Raport: Działania lokatorskie w 2013 roku

  • rozbrat.org
  • środa, 08 styczeń 2014
W sobotę 4 stycznia odbyło się walne zebranie Wielkopolskiego Stowarzyszenia Lokatorów. Podsumowano na nim dwa lata działalności. Zwrócono uwagę na kilka zasadniczych kwestii, które WSLowi udało się uzyskać. Po pierwsze, dzięki nagłośnieniu łamania praw lokatorów znaczna części opinii publicznej inaczej dziś już postrzega problem lokatorski, zwłaszcza pod kątem przymusowych wysiedleń i tzw. czyszczenia kamienic. Proceder ten jest obecnie masowo potępiany i rzadziej szuka się uzasadnienia w prawie do swobodnego dysponowania własnością.Po drugie zarządcy kamienic przestali być bezkarni i najbardziej brutalni czyściciele kamienic stanęli przed sądem za starking. Dla WSL wiązało się to wcześniej z koniecznością pozyskania funduszy na cele pomocy prawnej dla poszkodowanych lokatorów. Dzięki zorganizowanej przez WSL zbiórce, w która zaangażowanych było też szereg innych środowisk, udało się pozyskać 5.300 zł. na cele pomocy prawnej. Dodajmy, że Stowarzyszenie oprócz indywidualnych darowizn i składek członkowskich nie otrzymuje żadnej innej pomocy finansowej z zewnątrz (od państwa czy samorządu, a nawet z tzw. trzeciego sektora czyli np. fundacji czy innych stowarzyszeń)Po trzecie, kilkadziesiąt osób uzyskało od WSL bezpośrednią pomoc formalno-prawną. Dzięki temu możliwe było założenie dodatkowych (obok starkingu) spraw o przywrócenie posiadania czy o odszkodowania za nielegalne wysiedlenia. Część tych spraw została już wygrana. Tym samym – po czwarte - działania Stowarzyszenia doprowadziły do sytuacji, że właściciele kamienic ponoszą dziś – jeżeli chcą się szybko pozbyć lokatorów – o wiele większe koszty. Roszczenie odszkodowawcze wzrosły od maksymalnie kilkunastu tysięcy (a bywało, że jeszcze niedawno lokatorzy godzili się na odszkodowania w wysokości kilku tysięcy zł.), do nawet blisko 60 tys.  Największe odszkodowanie – wygrane sądownie – wyniosło 135 tys. zł. Dodatkowo lokatorzy stawiają dziś bardziej zdecydowany opór i nie chcą się zadowolić niskimi kwotami, a właściciele – pod naciskiem opinii publicznej i WSL – mniej są skłonni stosować brutalne wysiedlenia.

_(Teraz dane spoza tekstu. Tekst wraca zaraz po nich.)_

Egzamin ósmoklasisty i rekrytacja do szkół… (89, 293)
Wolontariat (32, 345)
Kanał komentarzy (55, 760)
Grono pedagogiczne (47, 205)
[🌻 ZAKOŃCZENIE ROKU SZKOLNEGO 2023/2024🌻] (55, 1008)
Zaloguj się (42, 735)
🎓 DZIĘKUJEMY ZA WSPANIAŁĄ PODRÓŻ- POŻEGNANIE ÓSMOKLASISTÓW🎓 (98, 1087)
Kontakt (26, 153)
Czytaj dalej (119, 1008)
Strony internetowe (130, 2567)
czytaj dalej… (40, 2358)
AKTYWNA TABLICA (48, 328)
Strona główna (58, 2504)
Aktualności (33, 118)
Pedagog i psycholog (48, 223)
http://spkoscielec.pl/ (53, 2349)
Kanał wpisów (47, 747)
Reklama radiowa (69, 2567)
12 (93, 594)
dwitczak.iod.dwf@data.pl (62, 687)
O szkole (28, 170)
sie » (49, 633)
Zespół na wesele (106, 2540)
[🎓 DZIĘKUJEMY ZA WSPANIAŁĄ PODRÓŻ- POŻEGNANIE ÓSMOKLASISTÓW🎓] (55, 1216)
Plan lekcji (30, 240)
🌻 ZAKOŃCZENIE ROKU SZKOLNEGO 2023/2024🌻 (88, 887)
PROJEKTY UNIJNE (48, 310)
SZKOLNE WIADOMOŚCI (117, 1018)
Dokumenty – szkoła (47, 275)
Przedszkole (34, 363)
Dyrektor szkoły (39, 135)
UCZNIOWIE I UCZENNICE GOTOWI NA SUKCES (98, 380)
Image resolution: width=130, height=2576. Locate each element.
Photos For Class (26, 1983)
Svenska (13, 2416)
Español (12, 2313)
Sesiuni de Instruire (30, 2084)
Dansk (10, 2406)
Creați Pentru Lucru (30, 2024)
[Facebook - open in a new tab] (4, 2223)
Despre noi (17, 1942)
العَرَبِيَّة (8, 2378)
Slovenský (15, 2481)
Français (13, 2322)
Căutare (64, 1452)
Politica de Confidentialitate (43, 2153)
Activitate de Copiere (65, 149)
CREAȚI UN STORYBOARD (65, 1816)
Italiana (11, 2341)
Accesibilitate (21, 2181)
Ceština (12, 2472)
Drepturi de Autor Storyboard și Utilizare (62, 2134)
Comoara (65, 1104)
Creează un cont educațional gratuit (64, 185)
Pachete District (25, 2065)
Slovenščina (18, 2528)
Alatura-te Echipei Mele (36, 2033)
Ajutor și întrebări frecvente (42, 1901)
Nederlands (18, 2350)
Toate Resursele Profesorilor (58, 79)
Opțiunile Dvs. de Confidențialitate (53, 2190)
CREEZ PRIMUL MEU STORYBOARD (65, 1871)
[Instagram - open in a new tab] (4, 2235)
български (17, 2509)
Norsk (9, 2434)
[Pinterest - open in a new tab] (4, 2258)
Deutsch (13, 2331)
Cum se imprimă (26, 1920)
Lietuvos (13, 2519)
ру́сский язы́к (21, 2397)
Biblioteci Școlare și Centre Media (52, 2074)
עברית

Wreszcie, choć miasto nadal uchyla się od odpowiedzialności za braki mieszkaniowe, to w kilku przypadkach udało się – w wyniku nacisków – uzyskać lokale socjalne (komunalne) dla ofiar czyścicieli kamienic. Nastąpił też wyraźny zwrot w polityce mieszkaniowej w kierunku większego zaangażowania w budownictwo komunalne i socjalne.

Więcej na ten temat znajdziecie na stronie Stowarzyszenia www.wsl-poznan.pl. Poniżej publikujemy tymczasem najważniejsze wydarzenia lokatorskie w jakie była zaangażowana Federacja Anarchistyczna s. Poznań wraz z WSL w 2013 roku.

Styczeń
Od stycznia były kontynuowane akcje skierowane przeciw instytucjom finansującym nielegalne wysiedlenia (w tym NeoBank). Przedstawiciele środowisk artystycznych i akademickich wzywali do bojkotu NeoBanku. W efekcie bank musiał zmienić strategię działań, próbując bronić się przed utratą dobrego wizerunku. Zaczął współpracę z zewnętrznymi podmiotami, nie tworząc już kolejnych spółek-córek. Jednak widoczne pozostały ścisłe powiązania personalne banku z zewnętrznymi firmami – wciąż pojawiały się te same nazwiska.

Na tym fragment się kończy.